第311回

F1を変えるCPUパワー



 先週末、三重県・鈴鹿サーキットで行なわれたFormula 1 日本グランプリが開催された。昨年、かつてCompaqがサポートし、CompaqとHPの合併後はHPブランドでのスポンサードを受けてきたウィリアムズ(Williams)チームの取材をしたが、今年もまた、同チームを中心にコンピュータ技術とF1の関係について、昨年とは異なる切り口で取材した。

●足かけ6年で200倍に変化したウィリアムズのコンピュータ

Williams FW27
 F1に詳しい読者ならばご存知だろうが、ウィリアムズは現在では数少ない個人オーナーの所有するF1チームである。派手なデザインに包まれたファクトリーを作るよりも、その資金を技術的な目的に投資する、良い意味で地味なチームだ。そのウィリアムズが成功を収めてきた背景には、オーナーであるフランク・ウィリアムズ氏が、ビジネスよりもF1でレースをすること自身に集中してきたからとも言える。

 そのウィリアムズチームが、HPとのパートナーシップが始まった2000年シーズン以降、テクニカルな面でもっとも重視してきたのが、コンピュータ技術の車体設計への応用である。コンピュータを車体設計に利用するのは、今や当たり前の事ではあるが、足かけ6年に及ぶ時間の中で処理能力が向上し、レーシングカーの能力そのものを左右する存在になって来ている事は、あまり知られていない事実かもしれない。

 たとえばトヨタF1チーム(TMG)会長の富田努氏によると、現在のF1の能力はタイヤを除けば90%が空力によって決まるのだという。エンジンのパワーを最大限に引き出すには、空力によるダウンフォースの確保が不可欠だが、さまざまな車体レギュレーションによる制限の中でもっともチーム間の差が出やすいのが空力設計だからだ。

ウィリアムズチームのピット
 ウィリアムズに話を戻すと、チームは今年初期の段階で空力に問題を抱えていた。ウィリアムズは60%スケールの風洞実験施設を2つ保有しているが、これを実際の車体設計に活かす段階でミスを犯し、FW27の初期段階では正しい設計が出来ていなかったのだという。今年シーズン初期のパフォーマンス不足は、風洞の使い方の問題だったというわけだ。

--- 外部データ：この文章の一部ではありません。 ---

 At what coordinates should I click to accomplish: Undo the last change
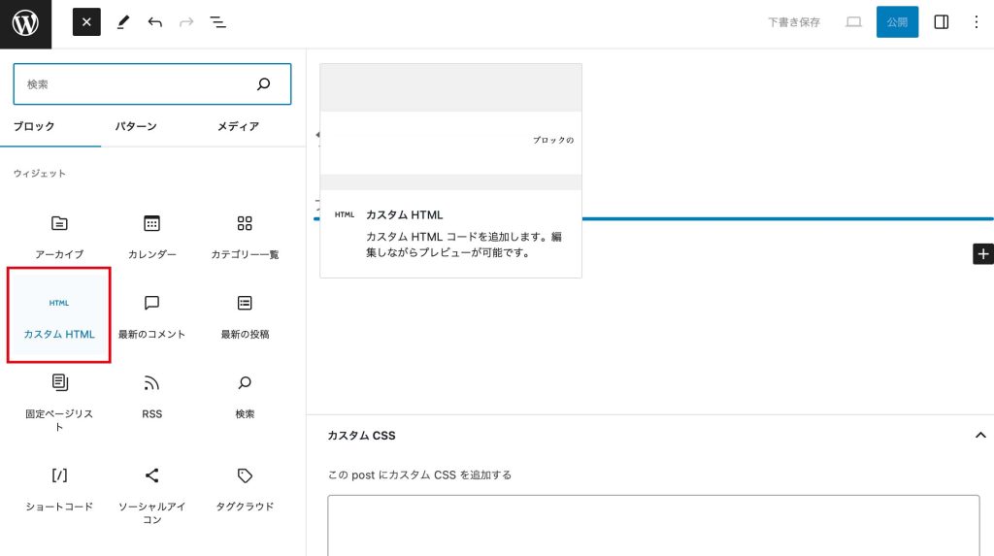point(154,22)
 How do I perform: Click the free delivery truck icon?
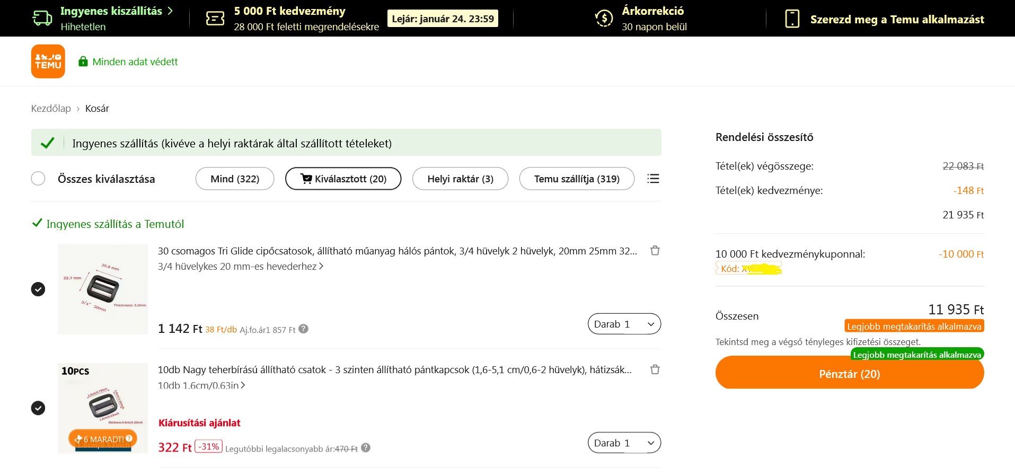tap(42, 19)
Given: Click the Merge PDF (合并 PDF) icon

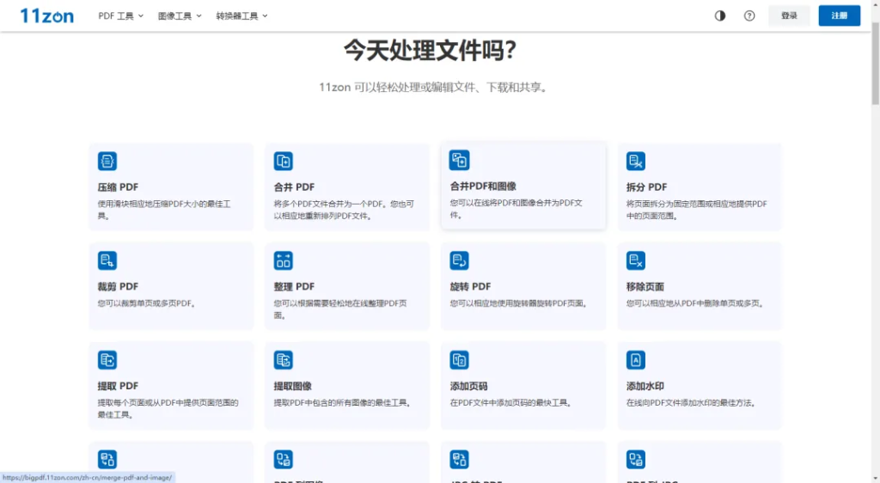Looking at the screenshot, I should [x=284, y=162].
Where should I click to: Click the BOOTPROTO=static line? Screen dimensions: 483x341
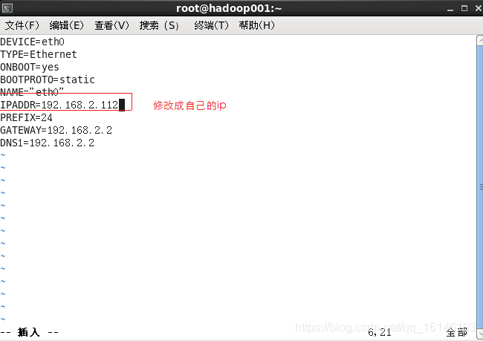48,79
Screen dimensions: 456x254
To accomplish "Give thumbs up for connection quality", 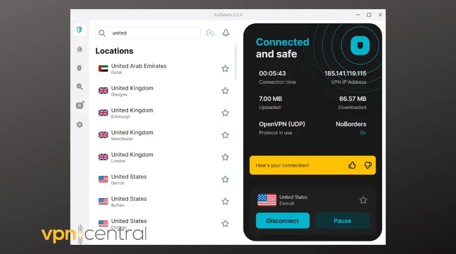I will [x=352, y=165].
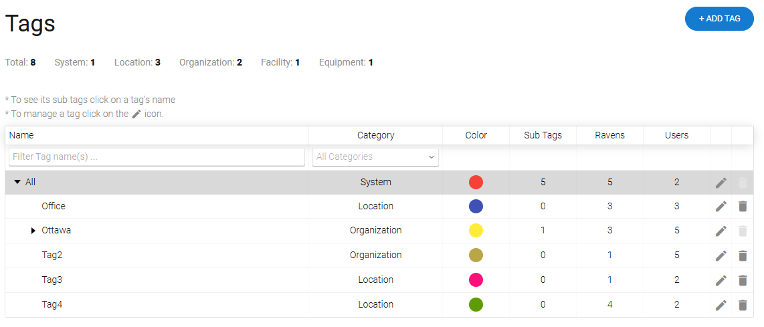This screenshot has width=764, height=327.
Task: Edit the Tag2 row via pencil icon
Action: pyautogui.click(x=721, y=255)
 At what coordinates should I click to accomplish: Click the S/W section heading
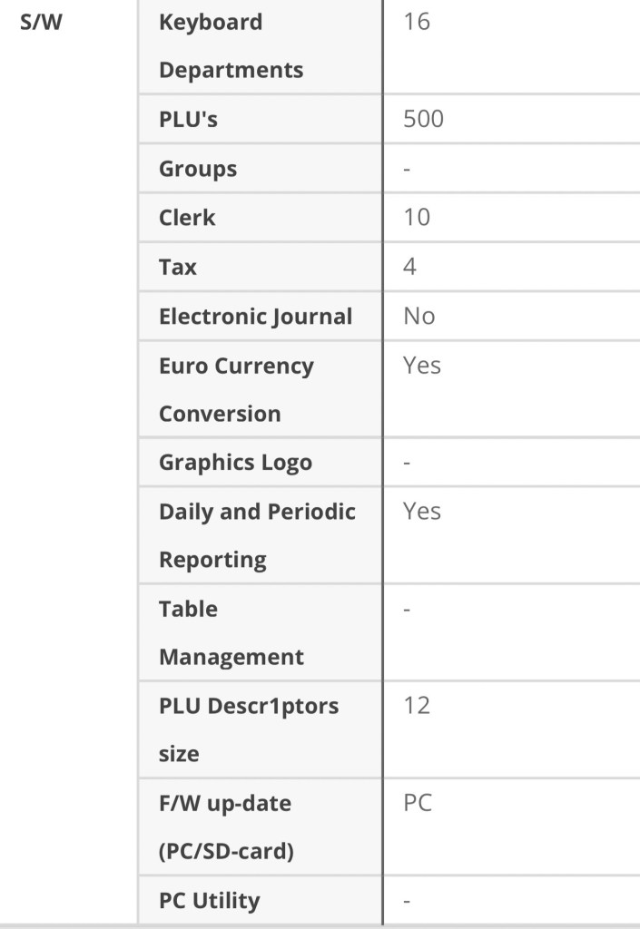[x=41, y=23]
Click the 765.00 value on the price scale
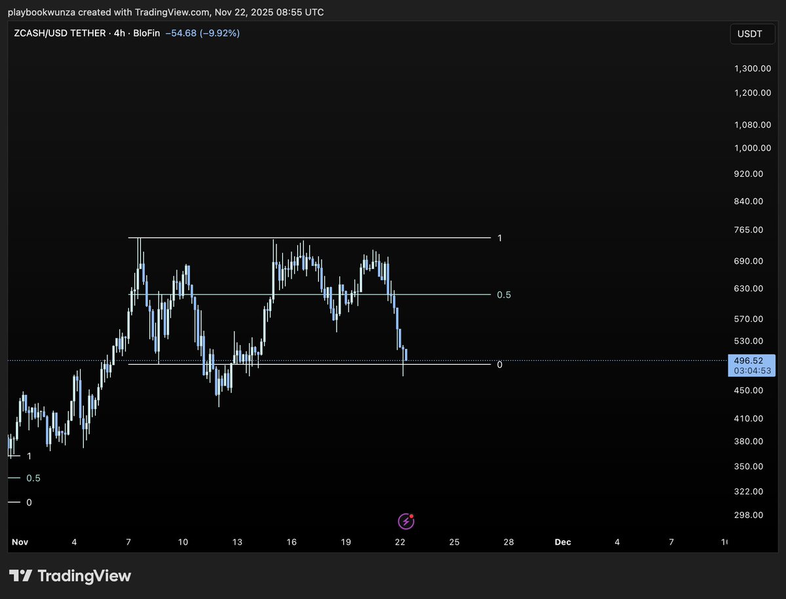The width and height of the screenshot is (786, 599). [748, 229]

 その後、7月までにチームはグランプリを戦いながら、限られた走行テストの中で新しい空力パッケージを完成させ、7月のフランスグランプリでは空力設計の70%を全く新しいものに置き換えた。

 これだけ大規模な改修となると、モノコックの再開発まで伴うが、ウィリアムズではこれを実車テストを含めたった2カ月で達成した。その助けとなったのが、コンピュータの能力向上とその上で走るシミュレーションコードの精度アップだ。

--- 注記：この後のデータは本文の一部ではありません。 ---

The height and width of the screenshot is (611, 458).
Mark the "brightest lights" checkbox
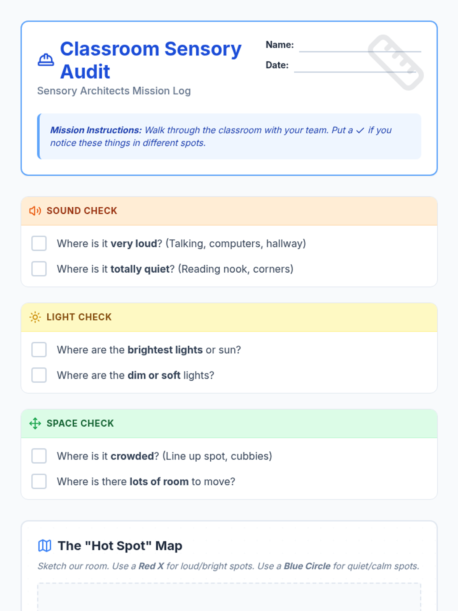pyautogui.click(x=39, y=349)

 ウィリアムズが使う車体設計用スーパーコンピュータは、2000年にはAlpha PWSだったものが毎年性能アップ。今年はHP Cluster Platform 4000(AMDのOpteronを採用するクラスタパッケージソリューション)へとグレードアップし、300ノードのクラスタシステムが稼働している。他にもXeonプロセッサを用いたProLiant DL145なども利用している。

 その間のパフォーマンスアップは200倍にも達する。

●流体シミュレーションがF1を変えた

FW27の新しいフロントウィング
 コンピュータの進歩によって空力設計が革命的に変化した。それが上記のようなスピード開発、改善につながっている。コンピュータによる流体解析技術「CFD」を応用すれば、個々の空力パーツが及ぼす影響を計算で求めることができる。

 しかし以前はパフォーマンス面での問題から、CFDの精度や演算規模を限定せざるを得ず、大まかな方向性の確認ぐらいにしか利用できなかった。ところが、HPがウィリアムズとの協業を始めての約5年で、CFDの演算規模は35倍にも達し、新空力パーツを導入した場合の影響について、ほとんどをコンピュータ上で把握可能になったのだ。しかもコードの実行速度は6倍、3日かかっていた解析は半日にまで速度が上がっている。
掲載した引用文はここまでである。